Tidak usah repot-repot teman-teman yang melihat miring soal Cina memberitakan, bikin riset, dan lain sebagainya yang serta-merta untuk mengabarkan ke publik betapa banyak ketidaksesuaian yang terjadi dari segenap project investasi Cina di Indonesia. Kita yang alumni dan merupakan praktisi industri, kita juga banyak melihat ketidaksesuaian itu. Hanya saja, ya kita business model nya ga kayak gitu.
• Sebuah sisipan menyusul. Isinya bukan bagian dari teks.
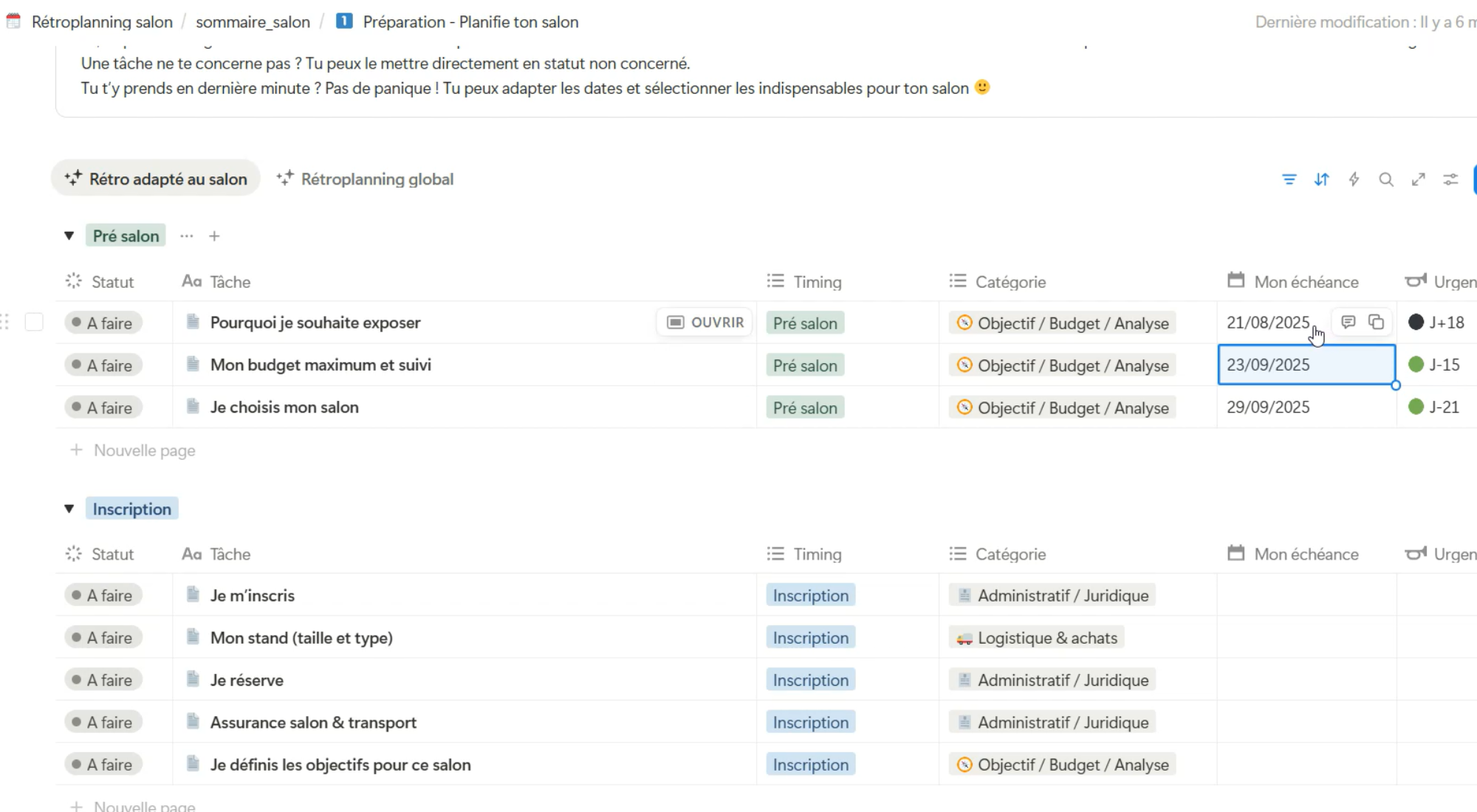Click OUVRIR button on first task
1477x812 pixels.
tap(705, 323)
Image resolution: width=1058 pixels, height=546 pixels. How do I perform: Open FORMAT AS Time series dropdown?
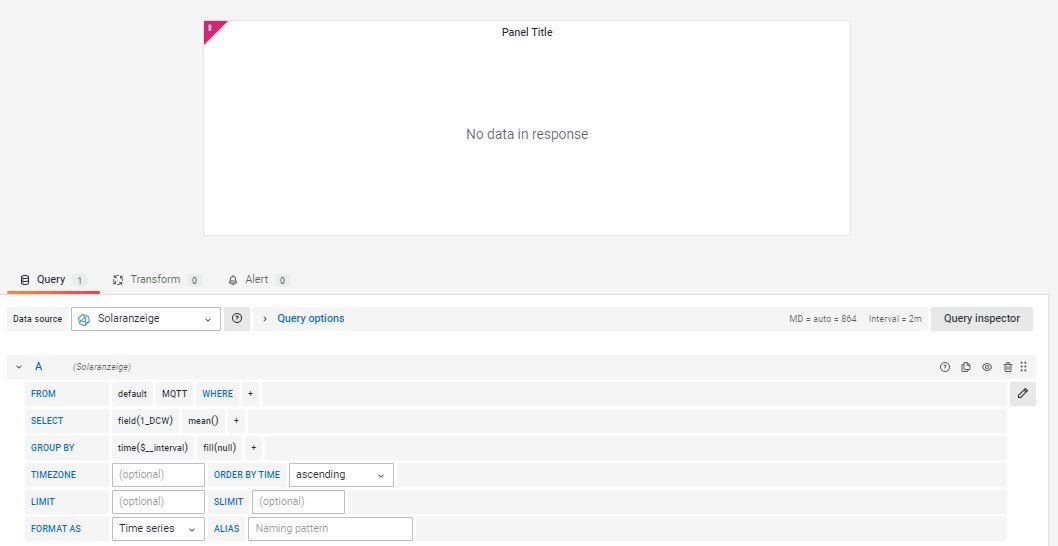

Memang butuh proses dan waktu supaya apa yang kita lihat seperti pencemaran lingkungan, ketidakharmonisan pekerja WNA dan WNI, ketimpangan sosial sebagai ekses negatif, dan lain sebagainya untuk bisa satu-satu dibenahi.
Cuma, memang yang perlu diinget, dan harus diletakkan secara fair adalah tentu ada andil dari pihak Indonesia nya sendiri juga baik itu Pemerintah Pusat maupun daerah melihat investasi Cina yang digadang-gadang juga akan meningkat kedepannya karena ada penjabaran 8 misi Asta Cita yang akan diterapkan selama kepemimpinan Prabowo – Gibran kedepan.
Dua dari delapan poin yang barangkali ada hubungannya dengan ekonomi, bisnis, dan investasi adalah dengan adanya butir 3 dan butir 5. Yaitu berkaitan dengan peningkatan lapangan pekerjaan yang berkualitas, dan melanjutkan hilirisasi dan industrialisasi untuk meningkatkan nilai tambah dalam negeri.
Hubungannya sama Cina apa? Selain dari yang mungkin pernah gue bahas di episode-episode sebelumnya di Cha Guan ini, karena memang Indonesia memiliki sumber daya alam yang sangat luar biasa, dibandingkan dengan negara-negara tetangga kita. Apalagi yang berkaitan dengan energi dan mineral. Kebutuhan energi dari batu bara dan migas Cina, mendorong banyak kerja sama baik itu yang sudah lama maupun yang baru, untuk supaya energy security atau keamanan pasokan energi mereka tidak terganggu. Oleh karena itu Cina bisa dibilang mau “bersusah payah” untuk mendamaikan Arab dengan Iran, lalu faksi Hamas dengan faksi Fatah Palestina, dan mungkin setelah ini mempertemukan Israel dengan Palestina untuk menandatangani perjanjian damai yang lebih ajeg.
Bukan tanpa alasan, kan? Peran negara-negara Timur Tengah dan Afrika Utara sebagai pemasok komoditas energi yang sangat besar di Dunia, membuat Cina memiliki kepentingan untuk berkontribusi mendamaikan para pihak yang bersengketa di Timur Tengah dan Afrika Utara, supaya pasokan logistik alias supply chain energi yang utamanya migas dari daerah sana tidak terganggu. Yah men, hari gini mana ada makan siang gratis. Pasti kalau ada yang begitu-begitu, pasti ada apa-apanya.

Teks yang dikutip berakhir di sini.